Take the records from their start through the line that contains "click(130, 39)", and write those lines out again with every "At what coordinates should I click to accomplish" replaced by "Where do I click to complete". Leave everything else as it is.

[Element lookup records]
* start *

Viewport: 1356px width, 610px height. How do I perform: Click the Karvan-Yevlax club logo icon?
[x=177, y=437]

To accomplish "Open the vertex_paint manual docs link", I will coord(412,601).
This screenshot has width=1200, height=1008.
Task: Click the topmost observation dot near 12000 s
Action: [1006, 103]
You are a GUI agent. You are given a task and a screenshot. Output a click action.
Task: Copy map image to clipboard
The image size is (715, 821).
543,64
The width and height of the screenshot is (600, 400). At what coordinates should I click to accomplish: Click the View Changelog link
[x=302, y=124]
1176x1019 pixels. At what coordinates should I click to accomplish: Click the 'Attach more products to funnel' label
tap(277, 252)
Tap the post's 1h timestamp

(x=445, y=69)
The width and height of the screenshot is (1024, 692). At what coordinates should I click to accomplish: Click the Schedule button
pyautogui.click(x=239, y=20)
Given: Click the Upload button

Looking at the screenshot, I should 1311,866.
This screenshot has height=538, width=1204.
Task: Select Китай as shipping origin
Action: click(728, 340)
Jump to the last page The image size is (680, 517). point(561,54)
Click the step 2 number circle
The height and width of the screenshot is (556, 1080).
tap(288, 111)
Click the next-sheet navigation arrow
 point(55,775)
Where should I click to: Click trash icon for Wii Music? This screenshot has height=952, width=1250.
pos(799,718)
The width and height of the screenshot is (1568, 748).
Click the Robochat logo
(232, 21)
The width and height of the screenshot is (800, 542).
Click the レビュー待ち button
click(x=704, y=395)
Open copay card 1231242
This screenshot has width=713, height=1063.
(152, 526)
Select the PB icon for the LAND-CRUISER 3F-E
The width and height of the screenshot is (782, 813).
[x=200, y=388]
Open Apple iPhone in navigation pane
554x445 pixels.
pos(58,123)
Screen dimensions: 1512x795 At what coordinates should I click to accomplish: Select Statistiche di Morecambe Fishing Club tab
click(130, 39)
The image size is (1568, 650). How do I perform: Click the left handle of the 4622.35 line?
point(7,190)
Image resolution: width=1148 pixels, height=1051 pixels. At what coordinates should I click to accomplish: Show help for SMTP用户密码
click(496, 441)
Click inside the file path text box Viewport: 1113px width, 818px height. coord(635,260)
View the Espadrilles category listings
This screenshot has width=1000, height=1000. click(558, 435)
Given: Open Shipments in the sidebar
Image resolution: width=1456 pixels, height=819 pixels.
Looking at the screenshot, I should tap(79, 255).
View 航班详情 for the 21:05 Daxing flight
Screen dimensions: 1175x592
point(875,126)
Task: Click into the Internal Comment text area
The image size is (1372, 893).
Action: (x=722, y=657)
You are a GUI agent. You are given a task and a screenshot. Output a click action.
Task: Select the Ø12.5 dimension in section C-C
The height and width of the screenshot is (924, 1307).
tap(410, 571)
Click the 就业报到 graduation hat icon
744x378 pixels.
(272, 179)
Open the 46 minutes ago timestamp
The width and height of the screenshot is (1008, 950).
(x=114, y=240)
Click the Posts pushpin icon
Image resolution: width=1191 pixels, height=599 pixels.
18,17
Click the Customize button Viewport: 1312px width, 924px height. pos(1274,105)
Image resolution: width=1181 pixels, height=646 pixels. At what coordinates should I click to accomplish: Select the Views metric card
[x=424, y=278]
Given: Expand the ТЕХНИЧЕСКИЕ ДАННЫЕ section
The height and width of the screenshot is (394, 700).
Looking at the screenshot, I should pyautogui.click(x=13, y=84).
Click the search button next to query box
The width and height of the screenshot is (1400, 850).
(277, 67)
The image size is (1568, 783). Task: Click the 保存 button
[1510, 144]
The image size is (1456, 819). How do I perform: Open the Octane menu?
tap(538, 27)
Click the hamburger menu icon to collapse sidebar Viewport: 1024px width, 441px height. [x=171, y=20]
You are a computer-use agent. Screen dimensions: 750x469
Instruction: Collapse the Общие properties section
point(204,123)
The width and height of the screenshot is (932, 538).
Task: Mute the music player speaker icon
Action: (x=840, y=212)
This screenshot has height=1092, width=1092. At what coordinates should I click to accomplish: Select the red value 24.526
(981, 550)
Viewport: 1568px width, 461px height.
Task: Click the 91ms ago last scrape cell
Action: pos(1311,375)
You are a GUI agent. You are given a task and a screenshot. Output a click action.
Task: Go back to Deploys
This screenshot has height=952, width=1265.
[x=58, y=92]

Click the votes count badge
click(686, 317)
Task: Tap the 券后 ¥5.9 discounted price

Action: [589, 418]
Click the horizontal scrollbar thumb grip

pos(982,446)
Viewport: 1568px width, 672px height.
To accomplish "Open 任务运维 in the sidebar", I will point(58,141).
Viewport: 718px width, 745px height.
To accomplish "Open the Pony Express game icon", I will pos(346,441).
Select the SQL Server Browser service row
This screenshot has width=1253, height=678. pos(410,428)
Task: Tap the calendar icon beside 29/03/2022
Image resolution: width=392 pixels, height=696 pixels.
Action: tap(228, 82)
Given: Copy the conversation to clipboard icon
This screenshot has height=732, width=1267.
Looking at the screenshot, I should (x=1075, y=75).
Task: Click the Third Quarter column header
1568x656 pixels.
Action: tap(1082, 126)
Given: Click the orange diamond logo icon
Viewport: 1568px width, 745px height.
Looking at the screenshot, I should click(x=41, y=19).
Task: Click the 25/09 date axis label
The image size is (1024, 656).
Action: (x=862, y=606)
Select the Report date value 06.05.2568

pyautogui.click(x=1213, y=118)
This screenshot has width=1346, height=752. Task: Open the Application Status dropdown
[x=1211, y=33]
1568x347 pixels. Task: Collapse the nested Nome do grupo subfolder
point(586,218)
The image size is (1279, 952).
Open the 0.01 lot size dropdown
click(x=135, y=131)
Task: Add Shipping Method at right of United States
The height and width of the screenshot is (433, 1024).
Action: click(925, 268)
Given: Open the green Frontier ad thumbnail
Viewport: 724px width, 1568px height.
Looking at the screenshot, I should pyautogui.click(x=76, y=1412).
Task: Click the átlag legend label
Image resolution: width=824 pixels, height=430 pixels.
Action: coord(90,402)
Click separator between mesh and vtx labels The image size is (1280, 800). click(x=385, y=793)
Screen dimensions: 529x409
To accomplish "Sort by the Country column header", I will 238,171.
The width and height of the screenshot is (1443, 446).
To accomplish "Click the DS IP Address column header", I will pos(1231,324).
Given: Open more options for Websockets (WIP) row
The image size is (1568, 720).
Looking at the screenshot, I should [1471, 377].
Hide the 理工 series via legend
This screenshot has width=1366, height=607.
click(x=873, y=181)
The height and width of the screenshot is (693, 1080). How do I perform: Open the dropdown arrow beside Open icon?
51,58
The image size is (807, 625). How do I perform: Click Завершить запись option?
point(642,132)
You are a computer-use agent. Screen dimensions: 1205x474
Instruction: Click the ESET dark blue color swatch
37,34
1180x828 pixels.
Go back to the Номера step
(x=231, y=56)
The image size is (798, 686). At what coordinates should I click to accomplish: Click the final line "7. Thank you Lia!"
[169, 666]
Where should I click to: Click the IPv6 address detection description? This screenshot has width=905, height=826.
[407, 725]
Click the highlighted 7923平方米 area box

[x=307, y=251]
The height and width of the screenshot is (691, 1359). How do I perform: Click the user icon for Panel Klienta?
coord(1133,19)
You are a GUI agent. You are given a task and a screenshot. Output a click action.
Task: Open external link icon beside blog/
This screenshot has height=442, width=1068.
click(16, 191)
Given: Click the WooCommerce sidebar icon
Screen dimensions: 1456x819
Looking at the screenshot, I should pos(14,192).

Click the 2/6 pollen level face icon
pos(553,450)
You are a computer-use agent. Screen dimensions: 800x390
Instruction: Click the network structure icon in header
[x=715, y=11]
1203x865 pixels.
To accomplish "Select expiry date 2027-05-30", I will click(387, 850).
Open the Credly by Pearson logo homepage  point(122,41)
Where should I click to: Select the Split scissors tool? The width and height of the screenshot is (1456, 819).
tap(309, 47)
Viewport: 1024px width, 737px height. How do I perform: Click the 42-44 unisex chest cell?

* end *

▶ **Result for this exercise**
Viewport: 1356px width, 610px height. How do I perform: Click the Karvan-Yevlax club logo icon?
[x=177, y=437]

To accomplish "Open the vertex_paint manual docs link", I will coord(412,601).
This screenshot has width=1200, height=1008.
Task: Click the topmost observation dot near 12000 s
Action: [1006, 103]
You are a GUI agent. You are given a task and a screenshot. Output a click action.
Task: Copy map image to clipboard
The image size is (715, 821).
543,64
The width and height of the screenshot is (600, 400). Where do I click to complete: Click the View Changelog link
[x=302, y=124]
1176x1019 pixels. Where do I click to complete: Click the 'Attach more products to funnel' label
tap(277, 252)
Tap the post's 1h timestamp

(x=445, y=69)
The width and height of the screenshot is (1024, 692). Where do I click to complete: Click the Schedule button
pyautogui.click(x=239, y=20)
Given: Click the Upload button

Looking at the screenshot, I should 1311,866.
This screenshot has height=538, width=1204.
Task: Select Китай as shipping origin
Action: click(728, 340)
Jump to the last page The image size is (680, 517). point(561,54)
Click the step 2 number circle
The height and width of the screenshot is (556, 1080).
tap(288, 111)
Click the next-sheet navigation arrow
 point(55,775)
Where should I click to: Click trash icon for Wii Music? This screenshot has height=952, width=1250.
pos(799,718)
The width and height of the screenshot is (1568, 748).
Click the Robochat logo
(232, 21)
The width and height of the screenshot is (800, 542).
Click the レビュー待ち button
click(x=704, y=395)
Open copay card 1231242
This screenshot has width=713, height=1063.
(152, 526)
Select the PB icon for the LAND-CRUISER 3F-E
The width and height of the screenshot is (782, 813).
[x=200, y=388]
Open Apple iPhone in navigation pane
554x445 pixels.
pos(58,123)
Screen dimensions: 1512x795 Where do I click to complete: Select Statistiche di Morecambe Fishing Club tab
click(130, 39)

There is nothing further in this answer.